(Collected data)
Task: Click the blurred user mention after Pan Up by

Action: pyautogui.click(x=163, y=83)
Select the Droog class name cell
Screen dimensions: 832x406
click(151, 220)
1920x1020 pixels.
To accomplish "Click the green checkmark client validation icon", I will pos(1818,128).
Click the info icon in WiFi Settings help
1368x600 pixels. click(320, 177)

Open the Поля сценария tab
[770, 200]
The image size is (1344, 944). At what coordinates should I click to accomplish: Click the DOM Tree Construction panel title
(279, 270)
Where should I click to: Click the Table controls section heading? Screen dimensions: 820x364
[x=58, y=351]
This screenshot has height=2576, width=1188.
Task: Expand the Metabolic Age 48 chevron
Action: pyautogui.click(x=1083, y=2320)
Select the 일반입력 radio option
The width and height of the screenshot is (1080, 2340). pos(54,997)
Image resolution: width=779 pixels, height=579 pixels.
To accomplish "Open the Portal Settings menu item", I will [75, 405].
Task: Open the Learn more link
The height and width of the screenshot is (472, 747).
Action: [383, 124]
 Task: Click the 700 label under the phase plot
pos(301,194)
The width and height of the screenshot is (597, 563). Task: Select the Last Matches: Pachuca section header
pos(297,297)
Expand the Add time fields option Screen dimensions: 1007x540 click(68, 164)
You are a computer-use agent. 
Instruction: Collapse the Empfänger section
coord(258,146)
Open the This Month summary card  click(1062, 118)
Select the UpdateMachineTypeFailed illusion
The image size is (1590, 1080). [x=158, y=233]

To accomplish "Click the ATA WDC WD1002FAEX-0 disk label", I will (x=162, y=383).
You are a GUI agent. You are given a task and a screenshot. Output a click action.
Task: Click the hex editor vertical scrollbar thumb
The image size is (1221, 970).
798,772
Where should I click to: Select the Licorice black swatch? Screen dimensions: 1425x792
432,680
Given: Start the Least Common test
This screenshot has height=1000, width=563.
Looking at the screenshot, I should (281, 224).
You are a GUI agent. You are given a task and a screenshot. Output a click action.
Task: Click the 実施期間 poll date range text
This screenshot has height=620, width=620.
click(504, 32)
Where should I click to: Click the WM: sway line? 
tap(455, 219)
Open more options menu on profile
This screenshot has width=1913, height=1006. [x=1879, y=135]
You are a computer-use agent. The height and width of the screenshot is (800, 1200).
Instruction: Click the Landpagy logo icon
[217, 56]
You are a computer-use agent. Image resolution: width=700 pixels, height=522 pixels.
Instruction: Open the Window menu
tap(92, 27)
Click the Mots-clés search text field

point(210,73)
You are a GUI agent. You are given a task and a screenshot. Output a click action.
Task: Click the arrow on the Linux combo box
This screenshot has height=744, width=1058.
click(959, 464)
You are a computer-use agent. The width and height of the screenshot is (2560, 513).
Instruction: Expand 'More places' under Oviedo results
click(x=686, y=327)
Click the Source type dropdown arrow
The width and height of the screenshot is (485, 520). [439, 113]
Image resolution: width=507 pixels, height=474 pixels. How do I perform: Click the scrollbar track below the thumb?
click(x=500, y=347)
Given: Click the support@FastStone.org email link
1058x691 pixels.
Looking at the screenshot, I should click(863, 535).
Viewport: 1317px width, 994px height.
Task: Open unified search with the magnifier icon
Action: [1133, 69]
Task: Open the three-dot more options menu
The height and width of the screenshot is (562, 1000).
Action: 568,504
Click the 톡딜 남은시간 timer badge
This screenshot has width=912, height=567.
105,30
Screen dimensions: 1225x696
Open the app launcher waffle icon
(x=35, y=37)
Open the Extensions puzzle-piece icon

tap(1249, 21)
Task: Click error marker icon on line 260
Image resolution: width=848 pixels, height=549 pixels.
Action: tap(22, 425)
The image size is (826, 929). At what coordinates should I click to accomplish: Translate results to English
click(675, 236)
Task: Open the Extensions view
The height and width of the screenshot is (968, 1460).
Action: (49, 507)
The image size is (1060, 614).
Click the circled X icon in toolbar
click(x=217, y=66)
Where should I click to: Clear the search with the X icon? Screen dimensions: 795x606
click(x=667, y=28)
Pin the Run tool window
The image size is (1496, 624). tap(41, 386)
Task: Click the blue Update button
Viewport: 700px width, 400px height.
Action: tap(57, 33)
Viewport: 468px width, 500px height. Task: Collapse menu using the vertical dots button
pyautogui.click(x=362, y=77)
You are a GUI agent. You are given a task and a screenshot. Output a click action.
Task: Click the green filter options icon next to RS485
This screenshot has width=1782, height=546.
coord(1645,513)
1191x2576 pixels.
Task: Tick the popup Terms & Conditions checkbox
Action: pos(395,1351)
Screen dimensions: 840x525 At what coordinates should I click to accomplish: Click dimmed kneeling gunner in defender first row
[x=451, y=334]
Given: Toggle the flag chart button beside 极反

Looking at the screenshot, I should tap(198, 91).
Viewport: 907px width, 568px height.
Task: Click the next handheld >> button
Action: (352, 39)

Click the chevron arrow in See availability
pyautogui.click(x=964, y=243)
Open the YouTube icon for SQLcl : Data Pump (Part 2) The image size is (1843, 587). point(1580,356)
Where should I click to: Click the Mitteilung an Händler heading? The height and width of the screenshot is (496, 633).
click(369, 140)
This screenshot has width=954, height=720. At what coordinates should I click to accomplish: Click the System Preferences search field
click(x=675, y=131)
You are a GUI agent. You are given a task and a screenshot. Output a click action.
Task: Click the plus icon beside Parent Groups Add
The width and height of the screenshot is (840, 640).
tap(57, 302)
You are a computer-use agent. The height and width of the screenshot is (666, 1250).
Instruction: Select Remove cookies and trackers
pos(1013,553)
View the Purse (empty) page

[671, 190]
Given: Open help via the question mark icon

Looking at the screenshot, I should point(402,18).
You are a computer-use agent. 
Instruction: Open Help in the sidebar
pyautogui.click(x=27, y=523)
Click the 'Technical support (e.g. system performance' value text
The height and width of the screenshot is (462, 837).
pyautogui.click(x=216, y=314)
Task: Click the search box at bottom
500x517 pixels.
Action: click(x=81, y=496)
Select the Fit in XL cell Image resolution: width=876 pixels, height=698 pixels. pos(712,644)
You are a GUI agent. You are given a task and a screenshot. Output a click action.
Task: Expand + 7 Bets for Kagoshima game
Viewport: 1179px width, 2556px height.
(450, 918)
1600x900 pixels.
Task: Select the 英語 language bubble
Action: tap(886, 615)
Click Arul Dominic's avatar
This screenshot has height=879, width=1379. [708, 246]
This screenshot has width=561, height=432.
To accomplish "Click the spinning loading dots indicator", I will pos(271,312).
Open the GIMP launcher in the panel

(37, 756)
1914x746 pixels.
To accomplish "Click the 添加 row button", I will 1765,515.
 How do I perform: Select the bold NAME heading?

* [Exercise aim] Exactly reproduce every line of the records.

* [Answer box]
Task: Click the blurred user mention after Pan Up by

Action: pyautogui.click(x=163, y=83)
Select the Droog class name cell
Screen dimensions: 832x406
click(151, 220)
1920x1020 pixels.
To accomplish "Click the green checkmark client validation icon", I will pos(1818,128).
Click the info icon in WiFi Settings help
1368x600 pixels. click(320, 177)

Open the Поля сценария tab
[770, 200]
The image size is (1344, 944). At what coordinates should I click to accomplish: Click the DOM Tree Construction panel title
(279, 270)
Where should I click to: Click the Table controls section heading? Screen dimensions: 820x364
[x=58, y=351]
This screenshot has height=2576, width=1188.
Task: Expand the Metabolic Age 48 chevron
Action: pyautogui.click(x=1083, y=2320)
Select the 일반입력 radio option
The width and height of the screenshot is (1080, 2340). pos(54,997)
Image resolution: width=779 pixels, height=579 pixels.
To accomplish "Open the Portal Settings menu item", I will [75, 405].
Task: Open the Learn more link
The height and width of the screenshot is (472, 747).
Action: [383, 124]
 Task: Click the 700 label under the phase plot
pos(301,194)
The width and height of the screenshot is (597, 563). Task: Select the Last Matches: Pachuca section header
pos(297,297)
Expand the Add time fields option Screen dimensions: 1007x540 click(68, 164)
You are a computer-use agent. 
Instruction: Collapse the Empfänger section
coord(258,146)
Open the This Month summary card  click(1062, 118)
Select the UpdateMachineTypeFailed illusion
The image size is (1590, 1080). [x=158, y=233]

To accomplish "Click the ATA WDC WD1002FAEX-0 disk label", I will (x=162, y=383).
You are a GUI agent. You are given a task and a screenshot. Output a click action.
Task: Click the hex editor vertical scrollbar thumb
The image size is (1221, 970).
798,772
Where should I click to: Select the Licorice black swatch? Screen dimensions: 1425x792
432,680
Given: Start the Least Common test
This screenshot has height=1000, width=563.
Looking at the screenshot, I should (281, 224).
You are a GUI agent. You are given a task and a screenshot. Output a click action.
Task: Click the 実施期間 poll date range text
This screenshot has height=620, width=620.
click(504, 32)
Where should I click to: Click the WM: sway line? 
tap(455, 219)
Open more options menu on profile
This screenshot has width=1913, height=1006. [x=1879, y=135]
You are a computer-use agent. The height and width of the screenshot is (800, 1200).
Instruction: Click the Landpagy logo icon
[217, 56]
You are a computer-use agent. Image resolution: width=700 pixels, height=522 pixels.
Instruction: Open the Window menu
tap(92, 27)
Click the Mots-clés search text field

point(210,73)
You are a GUI agent. You are given a task and a screenshot. Output a click action.
Task: Click the arrow on the Linux combo box
This screenshot has height=744, width=1058.
click(959, 464)
You are a computer-use agent. The width and height of the screenshot is (2560, 513).
Instruction: Expand 'More places' under Oviedo results
click(x=686, y=327)
Click the Source type dropdown arrow
The width and height of the screenshot is (485, 520). [439, 113]
Image resolution: width=507 pixels, height=474 pixels. How do I perform: Click the scrollbar track below the thumb?
click(x=500, y=347)
Given: Click the support@FastStone.org email link
1058x691 pixels.
Looking at the screenshot, I should click(863, 535).
Viewport: 1317px width, 994px height.
Task: Open unified search with the magnifier icon
Action: [1133, 69]
Task: Open the three-dot more options menu
The height and width of the screenshot is (562, 1000).
Action: 568,504
Click the 톡딜 남은시간 timer badge
This screenshot has width=912, height=567.
105,30
Screen dimensions: 1225x696
Open the app launcher waffle icon
(x=35, y=37)
Open the Extensions puzzle-piece icon

tap(1249, 21)
Task: Click error marker icon on line 260
Image resolution: width=848 pixels, height=549 pixels.
Action: tap(22, 425)
The image size is (826, 929). At what coordinates should I click to accomplish: Translate results to English
click(675, 236)
Task: Open the Extensions view
The height and width of the screenshot is (968, 1460).
Action: (49, 507)
The image size is (1060, 614).
Click the circled X icon in toolbar
click(x=217, y=66)
Where should I click to: Clear the search with the X icon? Screen dimensions: 795x606
click(x=667, y=28)
Pin the Run tool window
The image size is (1496, 624). tap(41, 386)
Task: Click the blue Update button
Viewport: 700px width, 400px height.
Action: tap(57, 33)
Viewport: 468px width, 500px height. Task: Collapse menu using the vertical dots button
pyautogui.click(x=362, y=77)
You are a GUI agent. You are given a task and a screenshot. Output a click action.
Task: Click the green filter options icon next to RS485
This screenshot has width=1782, height=546.
coord(1645,513)
1191x2576 pixels.
Task: Tick the popup Terms & Conditions checkbox
Action: pos(395,1351)
Screen dimensions: 840x525 At what coordinates should I click to accomplish: Click dimmed kneeling gunner in defender first row
[x=451, y=334]
Given: Toggle the flag chart button beside 极反

Looking at the screenshot, I should tap(198, 91).
Viewport: 907px width, 568px height.
Task: Click the next handheld >> button
Action: (352, 39)

Click the chevron arrow in See availability
pyautogui.click(x=964, y=243)
Open the YouTube icon for SQLcl : Data Pump (Part 2) The image size is (1843, 587). point(1580,356)
Where should I click to: Click the Mitteilung an Händler heading? The height and width of the screenshot is (496, 633).
click(369, 140)
This screenshot has width=954, height=720. At what coordinates should I click to accomplish: Click the System Preferences search field
click(x=675, y=131)
You are a GUI agent. You are given a task and a screenshot. Output a click action.
Task: Click the plus icon beside Parent Groups Add
The width and height of the screenshot is (840, 640).
tap(57, 302)
You are a computer-use agent. The height and width of the screenshot is (666, 1250).
Instruction: Select Remove cookies and trackers
pos(1013,553)
View the Purse (empty) page

[671, 190]
Given: Open help via the question mark icon

Looking at the screenshot, I should point(402,18).
You are a computer-use agent. 
Instruction: Open Help in the sidebar
pyautogui.click(x=27, y=523)
Click the 'Technical support (e.g. system performance' value text
The height and width of the screenshot is (462, 837).
pyautogui.click(x=216, y=314)
Task: Click the search box at bottom
500x517 pixels.
Action: click(x=81, y=496)
Select the Fit in XL cell Image resolution: width=876 pixels, height=698 pixels. pos(712,644)
You are a GUI agent. You are given a task and a screenshot. Output a click action.
Task: Expand + 7 Bets for Kagoshima game
Viewport: 1179px width, 2556px height.
(450, 918)
1600x900 pixels.
Task: Select the 英語 language bubble
Action: tap(886, 615)
Click Arul Dominic's avatar
This screenshot has height=879, width=1379. [708, 246]
This screenshot has width=561, height=432.
To accomplish "Click the spinning loading dots indicator", I will pos(271,312).
Open the GIMP launcher in the panel

(37, 756)
1914x746 pixels.
To accomplish "Click the 添加 row button", I will 1765,515.
 How do I perform: Select the bold NAME heading?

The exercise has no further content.